LinuxQuestions.org
Help answer threads with 0 replies.
Home Forums Tutorials Articles Register
Go Back   LinuxQuestions.org > Forums > Linux Forums > Linux - Newbie
User Name
Password
Linux - Newbie This Linux forum is for members that are new to Linux.
Just starting out and have a question? If it is not in the man pages or the how-to's this is the place!

Notices


Reply
  Search this Thread
Old 01-21-2010, 03:58 AM   #1
SilversleevesX
Member
 
Registered: May 2009
Posts: 181
Blog Entries: 9

Rep: Reputation: 15
Script to rename files according to filetype


I get a bit lazy using cUrl, often letting downloads go without adding the proper extension to images and whatnot. Yes I know about the -O flag, but I'm the kind who likes to give my files unique names right off the bat (until they puzzle out a way to "stamp" files with originating URLs across platforms, Classic MacOS Web-browser style, curl -o is the way to go).

So I was hoping someone could help me write a script (bash or python, doesn't matter which) that used the file command to look inside files in a single directory and then rename the ones it happened across that didn't have a 3- or 4-letter extension, appending the one that corresponded with the mime type. But this action only to be performed on files with no extension.

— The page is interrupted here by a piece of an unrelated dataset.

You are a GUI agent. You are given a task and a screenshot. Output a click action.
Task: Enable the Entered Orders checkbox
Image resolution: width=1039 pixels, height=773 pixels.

I know Linux and Unix don't bother much with extensions. I started home computing on a Mac IIcx -- that kind of intuition is beyond natural for me and very much appreciated. But I, and a few of my friends and family, also use Windows where file extensions are an idiot-proof way, if nothing else good can be said about the two, to get file X to open in application Y and not Q, W or Z (or, worse for some, no application at all).

I've seen a few scripts in different places, but they all seem to have the flaw of renaming files that already have an extension.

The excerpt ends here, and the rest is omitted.